The Breatheasy Programme is a nurse-led initiative co-ordinated by Sister Jane Booth with a multi-disciplinary team of health care professionals. It is a unique, cost-effective programme that enables parents to provide safe and competent home care to children reliant on a tracheostomy or artificial ventilation.
The programme was founded in 1989 Sister Jane Booth, Professors Louis Reynolds and Max Klein, as well as social worker Sheila Berger. Prior to this, 25-30 child patients permanently occupied the equivalent of an entire ward at the Children’s Hospital. Such was the instant relief to the system afforded by the Breatheasy Homecare Programme, that the plans to build an entire paediatric ward commissioned for long-term tracheostomy patients at City Hospital were subsequently abandoned. Today, as a result of the innovation of empowering mothers with the knowledge, skills and resources, tracheostomy patients can be monitored at home by the Breatheasy Programme.

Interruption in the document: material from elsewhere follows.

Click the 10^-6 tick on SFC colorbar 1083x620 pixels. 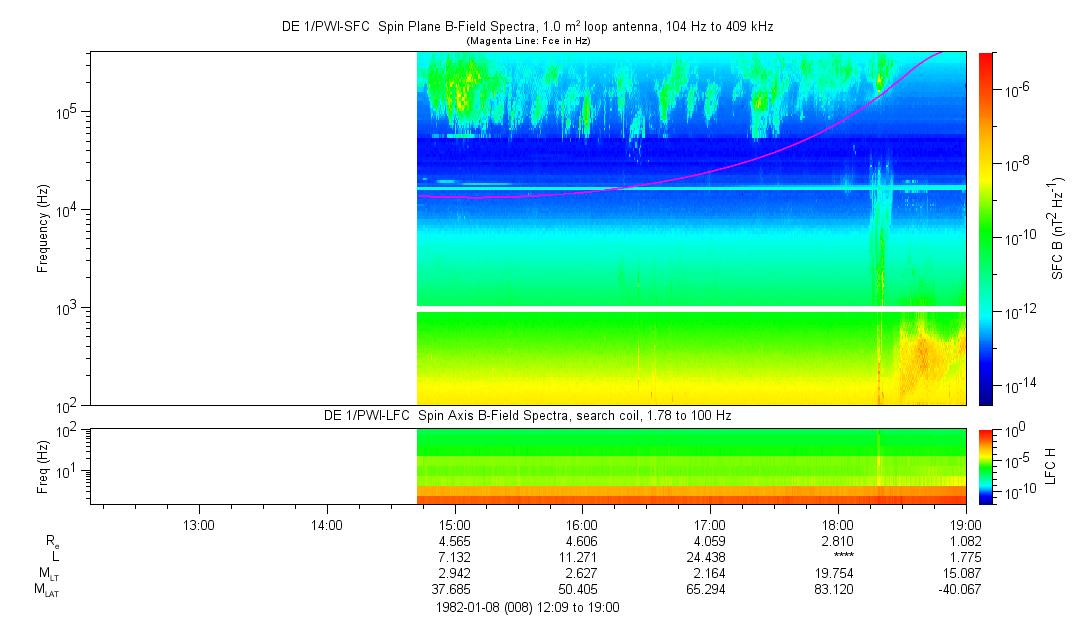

The net benefits of this home care initiative cannot be overstated:
- It improves the children’s quality of life and development as they grow up within their families and are integrated into their communities
- Travel time and costs can be prohibitive for parents from rural areas who have other children to support and these little patients used to become wards of the state hospital
- It empowers countless mothers and caregivers by affirming their ability to manage their children’s needs
- It liberates hospital beds and critical care resources at the Children’s Hospital
- It has saved the hospital over R1.2 million per year, per patient. This saving is based on the average daily cost to government of R 3 300 to hospitalize a child and translates into a staggering annual saving of R120 million, given that an average of more than 100 children are monitored by the Breatheasy Programme as outpatients recent years.
- The incidence of complication such as blocked tracheostomy tubes and infection are lower at home than in hospital
1993
In a compassionate attempt to ‘normalise’ the lives of their child patients, Jane Booth and some of the TVHCP nursing staff regularly volunteered their time on weekend outings (photo: Prof. Max Klein).
2011
Sister Booth and her child patient surrounded by his siblings and mother after being settled into his home on discharge from hospital.